El duelo no concluye. Antes y después de los jocosos y rituales festejos del inicio de noviembre, precedidos por el escandaloso y aún vigente culiacanazo, la realidad nos estruja, una vez más, dolorosamente y con mayor potencia. Pero hoy, la realidad indigna y sobrecoge de una manera sensiblemente especial.
En México, todos los días, son días de muertos.
Lo ocurrido con la familia LeBarón en Sonora remite, obligadamente, a otros niveles de criminalidad. Nos confronta con una circunstancia que establece una frontera con el tratamiento que se ha venido dando a la violencia que se padece en el país, en la que, al parecer, cómodamente se ha apoltronado la sociedad mexicana, habituándose a las continuas y recurrentes noticias en los abundantísimos programas de radio, televisión y redes, que saturan la nota hasta el hartazgo y luego prescinden de ella para pasar a otra cosa.
El asesinato artero, masivo y desde cualquier ángulo que se vea, de gran cobardía e inhumanidad, refleja el nivel de degradación moral y humana que sólo es concebible en la irracionalidad bestial de los seres más elementales. El hombre, sin control y sin freno, se convierte en un depredador majestuoso e irracional de su propia especie.
No existe excusa ni razón de un acto de esta naturaleza, vidas de mujeres y niños fueron cegadas y las de los sobrevivientes serán atormentadas por las secuelas de este cruel acto de ferocidad salvaje. Cualquiera que sea la explicación, cualquiera el resultado de las investigaciones, el hecho mismo (confusión o acto deliberado), merece una acción contundente y expedita por parte del Estado.

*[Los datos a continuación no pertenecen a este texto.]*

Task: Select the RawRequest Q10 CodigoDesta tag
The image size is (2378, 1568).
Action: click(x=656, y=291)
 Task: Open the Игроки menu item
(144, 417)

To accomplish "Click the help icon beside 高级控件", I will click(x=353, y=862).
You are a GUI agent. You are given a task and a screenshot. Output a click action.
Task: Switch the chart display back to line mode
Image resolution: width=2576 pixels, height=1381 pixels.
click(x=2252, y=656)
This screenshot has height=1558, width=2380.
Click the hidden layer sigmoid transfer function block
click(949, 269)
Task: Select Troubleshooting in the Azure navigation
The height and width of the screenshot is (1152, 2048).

Pero el asunto no para aquí, existen factores relevantes que deben tomarse en cuenta. Lo sucedido en Culiacán queda chico, para efectos prácticos, frente a lo que significa el asesinato en Bavispe que trasciende las fronteras e indigna a otros actores con peso específico y capacidad de presión.
Las sutiles y amabilísimas sugerencias de apoyo expresadas por el presidente de los Estados Unidos en sus mensajes, seguidas de comunicaciones telefónicas y declaraciones vertidas por personajes relevantes en el senado de aquella nación, no tan amables y con mayor contundencia que la cordial oferta de apoyo, reflejan la relevancia que la situación en México tiene para el vecino del norte, al considerarse ya un tema para su agenda de seguridad nacional norteamericana.
Debe subrayarse que quienes fueron cruelmente sacrificados por bandidos o sicarios, tenían la nacionalidad estadounidense, fueron atacados en la zona fronteriza estando indefensos e inermes y fueron, además, brutalmente calcinados.
Por las condiciones en que se dan los hechos, los medios internacionales se inundan con noticias e imágenes, las interpretaciones vuelan y la cara de la calavera vuelve a ser un referente patético y macabro de México.
El miedo, el temor cotidiano no nos abandona, más bien nos sorprende que no nos sorprenda, día a día, en cualquier rincón, en cualquier esquina, en todo momento, un acto cruel y violento, sin medida, sin límite y, penosamente, sin sanción.
Cualquier arista de este complicado poliedro nacional es compleja, difusa y paradójica, pero el mosaico impresionante de nuestra realidad no tiene por qué estar marcado por la fatalidad.
La sugerencia de intervención en apoyo de México para combatir a los cárteles de la delincuencia, tiene una trascendencia histórica, que puede marcar, como en tiempos pasados, remotos o contemporáneos, el futuro inmediato de la relación bilateral.
Por naturales razones, con mayor o menor sofisticación de los mecanismos que se empleen, nuestro vecino siempre estará preocupado y atento, así lo dicta su naturaleza histórica, de lo que ocurra al sur de sus fronteras y mucho más cuando los asuntos involucran de manera directa a sus connacionales.